Submitted October 20, 1910 Decided January 3, 1911
- Full case name: Alonzo Bailey, Plaintiff in Error, v. State of Alabama
- Citations: 219 U.S. 219 (more) 29 S. Ct. 141; 53 L. Ed. 278

Case history
- Prior: Error to the Supreme Court of Alabama

Court membership
- Chief Justice Edward D. White Associate Justices John M. Harlan · Joseph McKenna Oliver W. Holmes Jr. · William R. Day Horace H. Lurton · Charles E. Hughes Willis Van Devanter · Joseph R. Lamar

Case opinions
- Majority: Hughes, joined by White, Harlan, McKenna, Day, Van Devanter, Lamar
- Dissent: Holmes, joined by Lurton

= Bailey v. Alabama =

Bailey v. Alabama, 219 U.S. 219 (1911), was a United States Supreme Court case that overturned the peonage laws of Alabama. Bailey challenged an Alabama law that effectively criminalized leaving a job after receiving an advance payment, arguing that it enforced involuntary labor, but he initially lost a case in the Fuller Court, despite support from the Roosevelt administration. When the case reached the Court again Bailey won in a 5-2 decision.
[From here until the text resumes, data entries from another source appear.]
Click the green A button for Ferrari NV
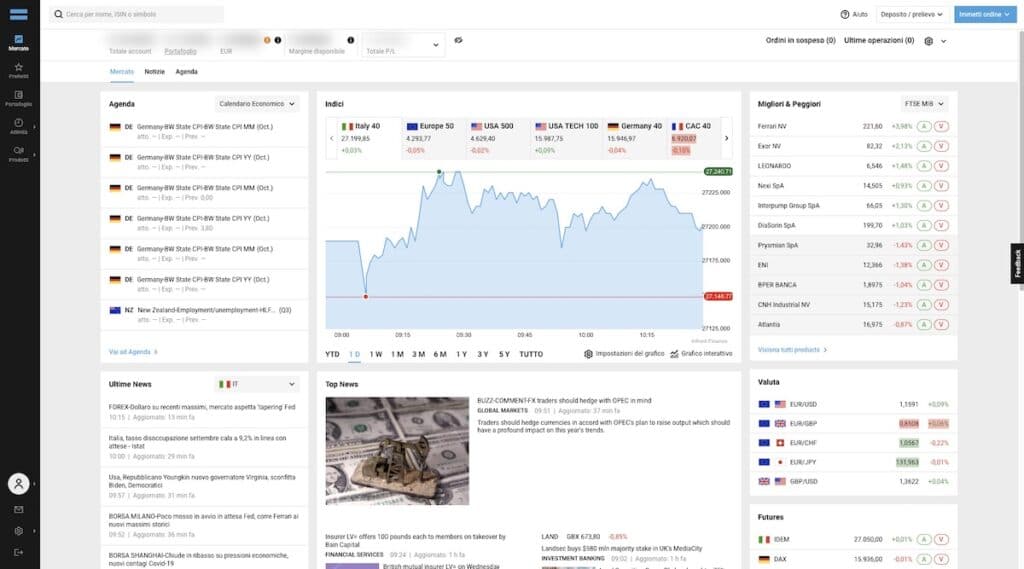 pos(925,127)
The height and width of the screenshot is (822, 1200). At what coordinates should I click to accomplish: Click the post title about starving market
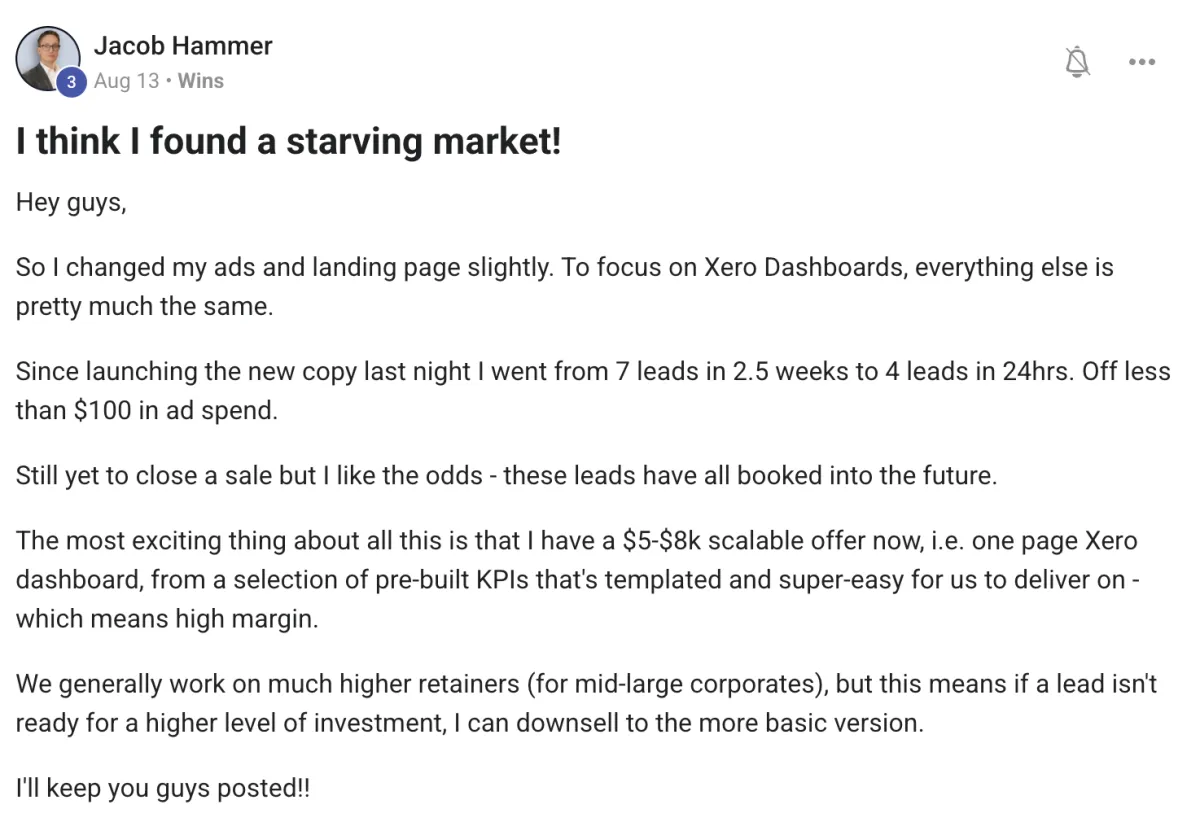[x=289, y=141]
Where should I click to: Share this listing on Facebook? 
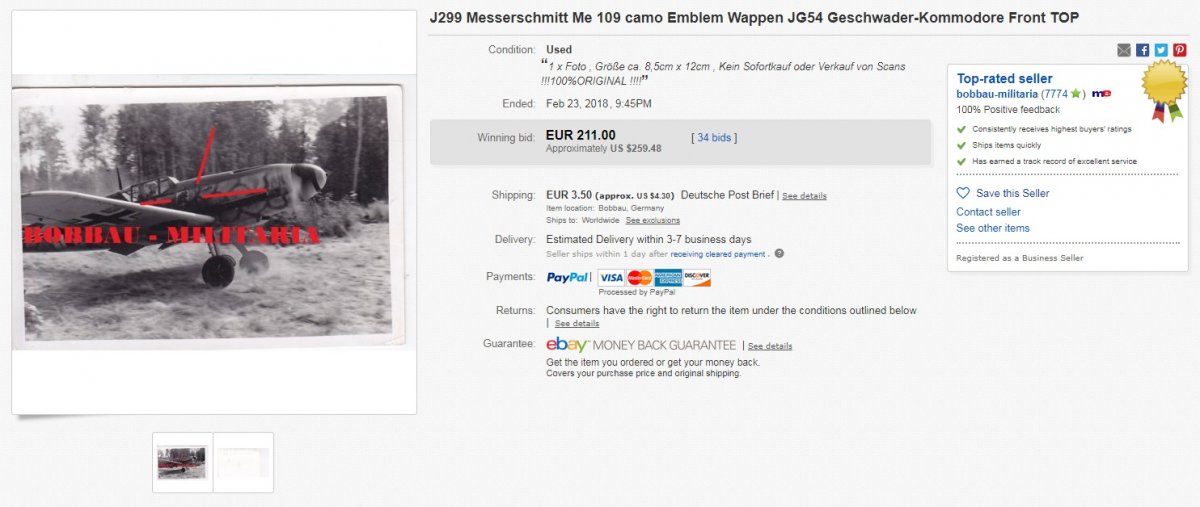point(1143,50)
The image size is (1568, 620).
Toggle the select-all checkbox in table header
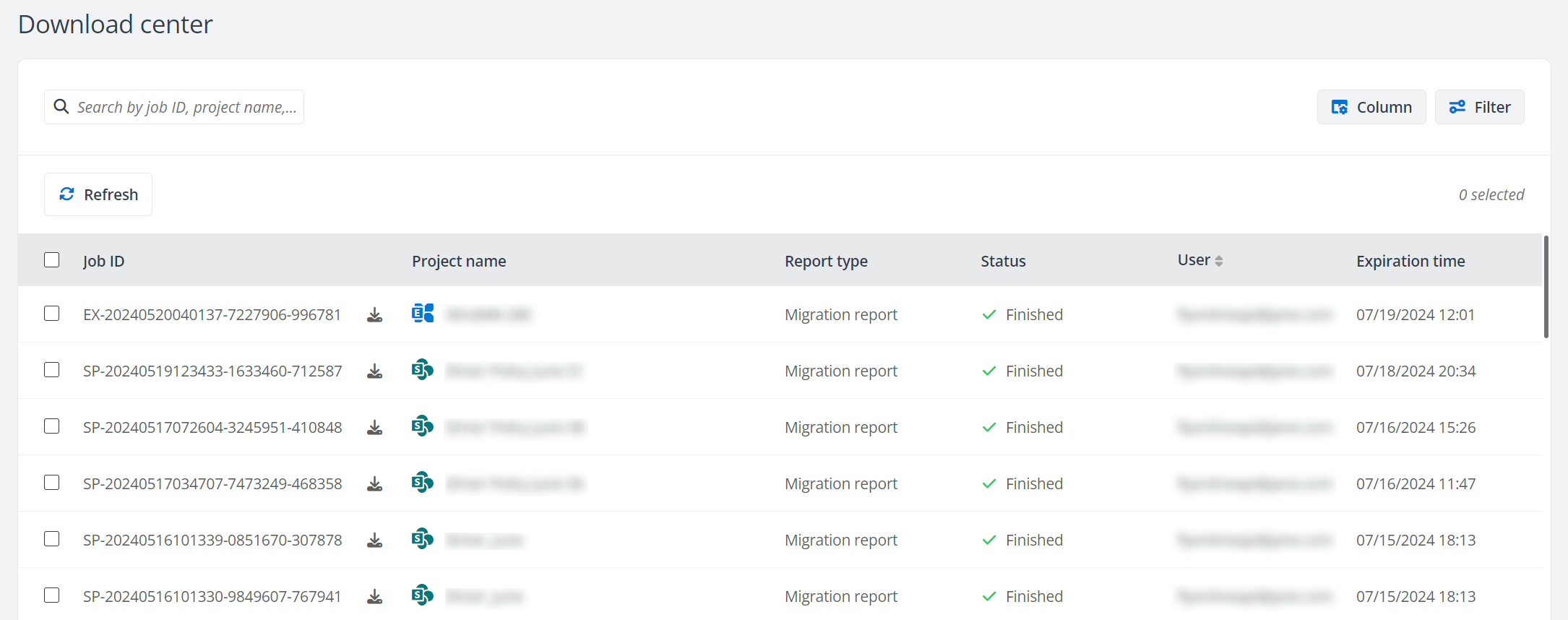click(x=52, y=260)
Oliver Wendell Holmes dissented.

==Background==
The Supreme Court considered the validity of the Alabama state court's ruling that Alabama statute (§ 4730 of the Code of Alabama of 1896, as amended in 1903 and 1907) was constitutional under the 14th Amendment, 13th Amendment, and federal law enforcing the 13th Amendment. The Court found that holding a person criminally liable for taking money for work not performed was akin to indentured servitude, outlawed by the Thirteenth Amendment, as it required that person to work rather than be found guilty of a crime.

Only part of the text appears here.